And yet if the freight train is my life, then it flashes before me each time we read the book – first the empty track, then each car in its bright-colored intensity, then the full train, and then the blur of color racing past. The Talmud, in discussing the death of Joshua, criticizes the Israelites for failing to mourn their leader properly. Unlike Moses and Aaron, each of whom was mourned for thirty days, there is no mourning period for Joshua mentioned in the Bible. The sages proclaim that “whoever is lazy in eulogizing a sage does not live a long life” (Shabbat 105b) implying that the Israelites who failed to mourn Joshua all died young. But then the Talmud raises an objection, because the book of Judges states, “And the nation worshipped the Lord all the days of Joshua and all the days of the Elders, who lived many days after Joshua” (2:7), indicating that the elders did in fact live long lives in spite of neglecting to eulogize Joshua properly.
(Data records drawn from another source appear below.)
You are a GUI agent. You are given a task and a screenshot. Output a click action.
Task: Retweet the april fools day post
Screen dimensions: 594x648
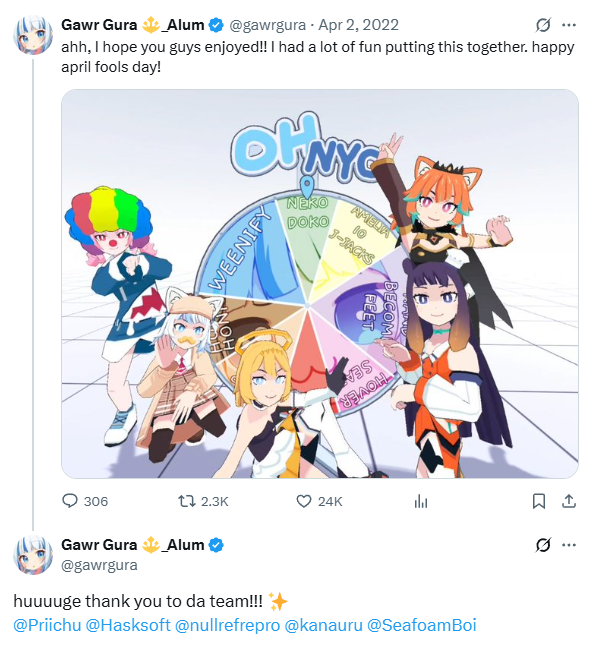tap(203, 501)
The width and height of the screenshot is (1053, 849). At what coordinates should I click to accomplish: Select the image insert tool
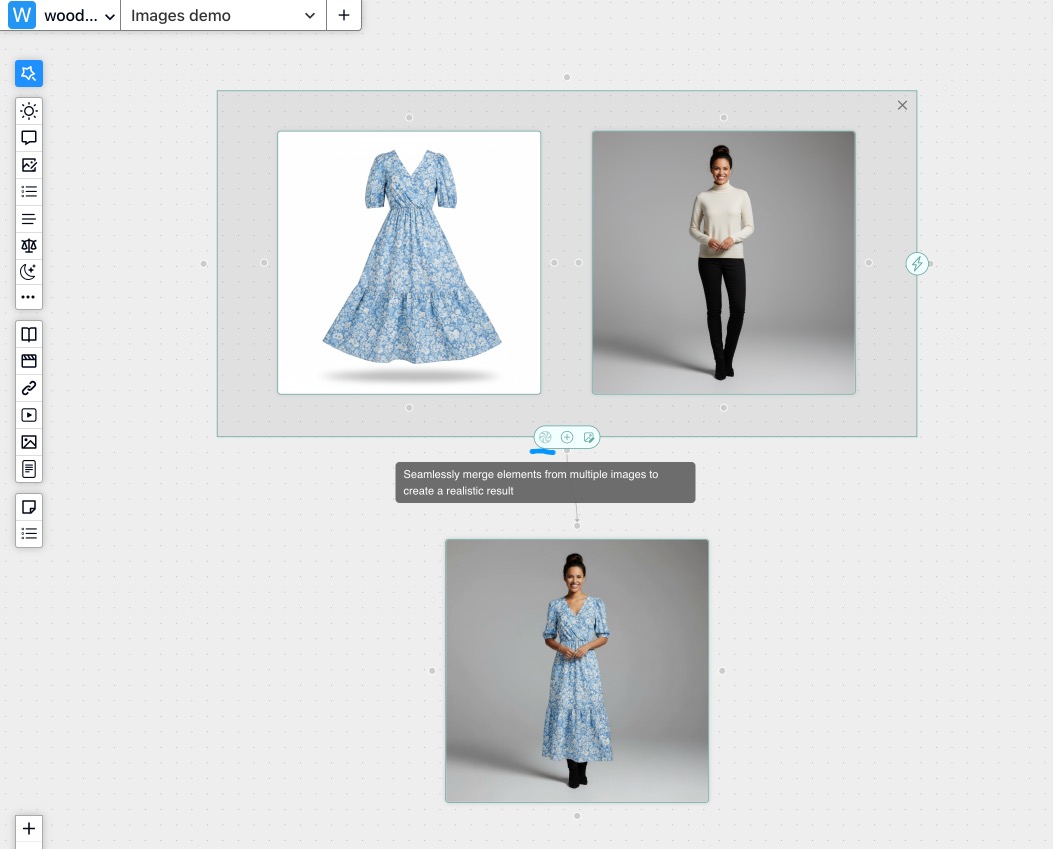(x=29, y=442)
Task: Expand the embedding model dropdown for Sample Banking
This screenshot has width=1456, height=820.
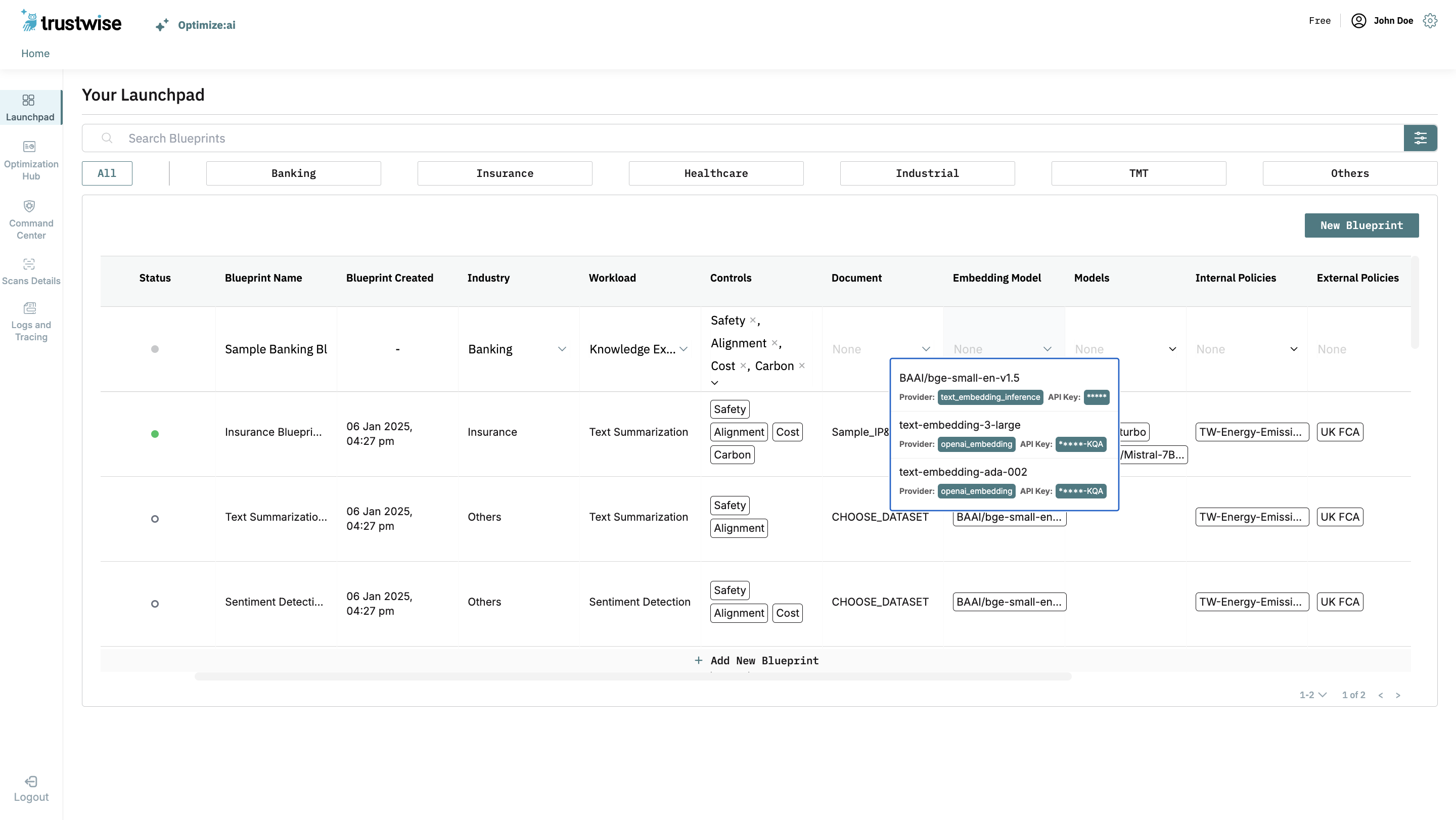Action: [1047, 349]
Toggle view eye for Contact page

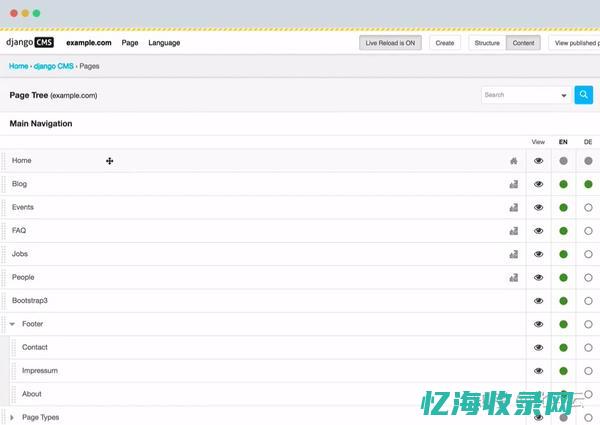539,348
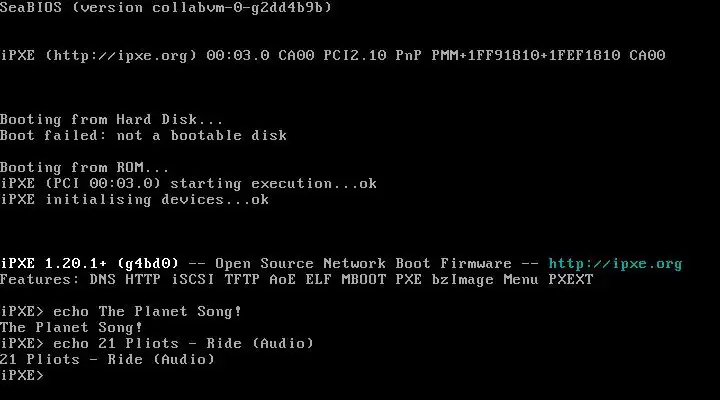Click 'Boot failed: not a bootable disk' message

coord(143,135)
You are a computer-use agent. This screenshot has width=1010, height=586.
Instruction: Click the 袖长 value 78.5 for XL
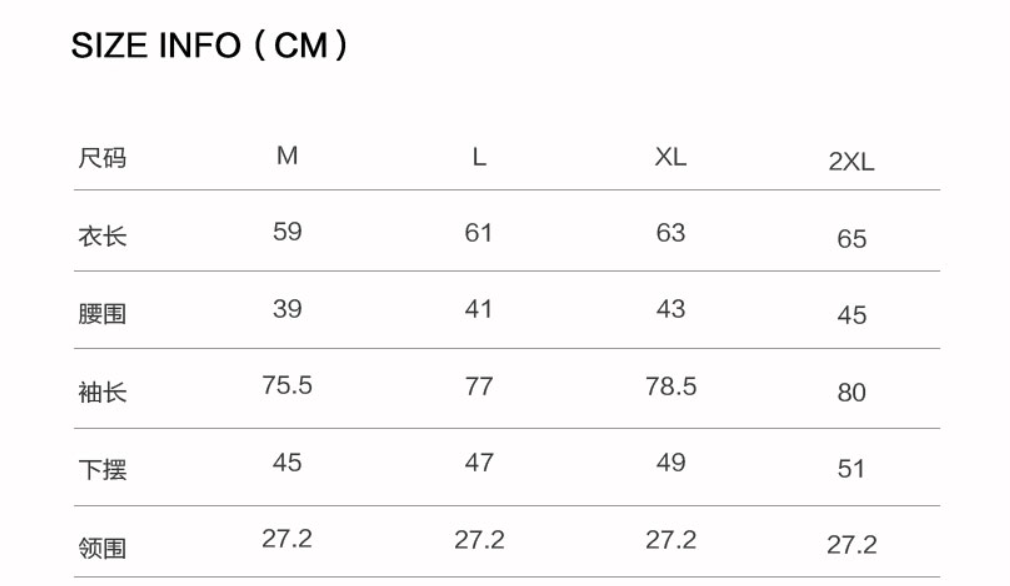(670, 386)
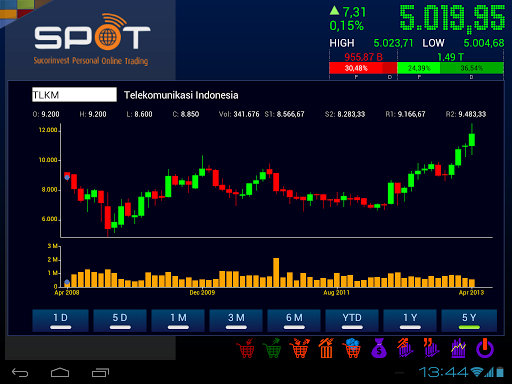Open the purple chart with yellow line icon
Viewport: 512px width, 384px height.
pyautogui.click(x=458, y=348)
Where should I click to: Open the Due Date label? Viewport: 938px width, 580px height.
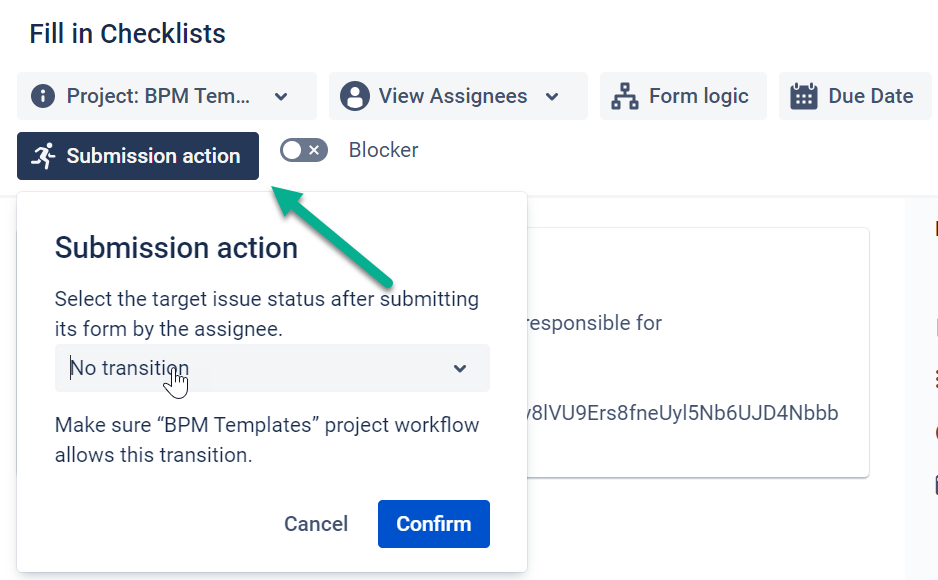click(x=870, y=96)
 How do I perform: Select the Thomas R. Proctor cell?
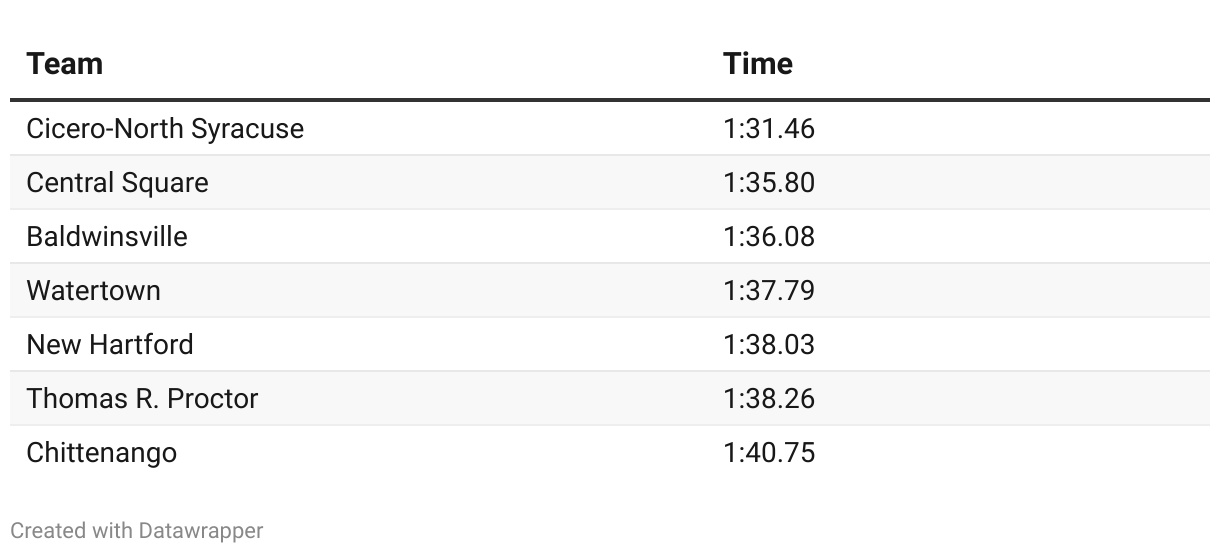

At this point Rabbi Yohanan chimes in with his close reading, noting that the elders lived “many days” but not “many years.” How they became elders without living many years remains unclear to me. But I take away from this Talmudic passage the notion that the days may seem multitudinous though the years seem preciously few. Or, as several of my older friends are fond of reminding me, the days are long but the years are short.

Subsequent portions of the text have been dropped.